Records from a dataset:
------------------------

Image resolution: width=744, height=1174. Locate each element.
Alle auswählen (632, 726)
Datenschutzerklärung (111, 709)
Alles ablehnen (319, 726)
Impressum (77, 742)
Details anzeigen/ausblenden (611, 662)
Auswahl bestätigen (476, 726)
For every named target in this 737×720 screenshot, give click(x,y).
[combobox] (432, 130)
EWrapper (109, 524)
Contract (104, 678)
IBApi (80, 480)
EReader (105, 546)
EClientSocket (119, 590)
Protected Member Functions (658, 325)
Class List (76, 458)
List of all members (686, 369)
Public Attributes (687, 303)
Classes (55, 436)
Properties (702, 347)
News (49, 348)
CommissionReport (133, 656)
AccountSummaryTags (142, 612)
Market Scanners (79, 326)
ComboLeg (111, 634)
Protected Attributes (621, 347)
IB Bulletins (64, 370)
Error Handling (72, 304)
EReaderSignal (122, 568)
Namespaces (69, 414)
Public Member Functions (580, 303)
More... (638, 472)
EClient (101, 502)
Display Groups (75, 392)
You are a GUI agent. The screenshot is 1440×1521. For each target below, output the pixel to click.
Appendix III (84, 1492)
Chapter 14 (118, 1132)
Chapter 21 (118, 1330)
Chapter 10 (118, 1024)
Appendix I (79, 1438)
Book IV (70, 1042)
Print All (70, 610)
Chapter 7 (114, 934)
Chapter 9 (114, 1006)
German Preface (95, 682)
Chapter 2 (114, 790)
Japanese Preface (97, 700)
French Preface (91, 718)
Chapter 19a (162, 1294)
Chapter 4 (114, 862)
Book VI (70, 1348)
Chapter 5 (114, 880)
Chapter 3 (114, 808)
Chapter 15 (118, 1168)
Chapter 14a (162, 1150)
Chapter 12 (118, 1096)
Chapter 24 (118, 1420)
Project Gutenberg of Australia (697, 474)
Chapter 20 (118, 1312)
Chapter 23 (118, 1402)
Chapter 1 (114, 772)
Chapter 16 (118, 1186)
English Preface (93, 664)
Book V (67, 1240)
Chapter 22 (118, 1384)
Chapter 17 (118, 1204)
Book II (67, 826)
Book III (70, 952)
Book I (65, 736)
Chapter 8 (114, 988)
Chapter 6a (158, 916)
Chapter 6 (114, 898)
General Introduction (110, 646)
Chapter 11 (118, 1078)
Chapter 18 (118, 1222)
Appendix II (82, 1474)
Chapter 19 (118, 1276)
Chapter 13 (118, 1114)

------------------------

◆ Exercise instructions ◆
Update the entries above by replacing "Preface" with "Foreword" everywhere it appears, keeping everything else the same.

◆ Reply to the task ◆
Image resolution: width=744, height=1174. Locate each element.
Alle auswählen (632, 726)
Datenschutzerklärung (111, 709)
Alles ablehnen (319, 726)
Impressum (77, 742)
Details anzeigen/ausblenden (611, 662)
Auswahl bestätigen (476, 726)
For every named target in this 737×720 screenshot, give click(x,y).
[combobox] (432, 130)
EWrapper (109, 524)
Contract (104, 678)
IBApi (80, 480)
EReader (105, 546)
EClientSocket (119, 590)
Protected Member Functions (658, 325)
Class List (76, 458)
List of all members (686, 369)
Public Attributes (687, 303)
Classes (55, 436)
Properties (702, 347)
News (49, 348)
CommissionReport (133, 656)
AccountSummaryTags (142, 612)
Market Scanners (79, 326)
ComboLeg (111, 634)
Protected Attributes (621, 347)
IB Bulletins (64, 370)
Error Handling (72, 304)
EReaderSignal (122, 568)
Namespaces (69, 414)
Public Member Functions (580, 303)
More... (638, 472)
EClient (101, 502)
Display Groups (75, 392)
You are a GUI agent. The screenshot is 1440×1521. For each target below, output the pixel to click.
Appendix III (84, 1492)
Chapter 14 (118, 1132)
Chapter 21 (118, 1330)
Chapter 10 (118, 1024)
Appendix I (79, 1438)
Book IV (70, 1042)
Print All (70, 610)
Chapter 7 (114, 934)
Chapter 9 (114, 1006)
German Foreword (95, 682)
Chapter 2 (114, 790)
Japanese Foreword (97, 700)
French Foreword (91, 718)
Chapter 19a (162, 1294)
Chapter 4 (114, 862)
Book VI (70, 1348)
Chapter 5 (114, 880)
Chapter 3 (114, 808)
Chapter 15 (118, 1168)
Chapter 14a (162, 1150)
Chapter 12 (118, 1096)
Chapter 24 (118, 1420)
Project Gutenberg of Australia (697, 474)
Chapter 20 (118, 1312)
Chapter 23 (118, 1402)
Chapter 1 (114, 772)
Chapter 16 (118, 1186)
English Foreword (93, 664)
Book V (67, 1240)
Chapter 22 (118, 1384)
Chapter 17 (118, 1204)
Book II (67, 826)
Book III (70, 952)
Book I (65, 736)
Chapter 8 (114, 988)
Chapter 6a (158, 916)
Chapter 6 (114, 898)
General Introduction (110, 646)
Chapter 11 (118, 1078)
Chapter 18 (118, 1222)
Appendix II (82, 1474)
Chapter 19 (118, 1276)
Chapter 13 (118, 1114)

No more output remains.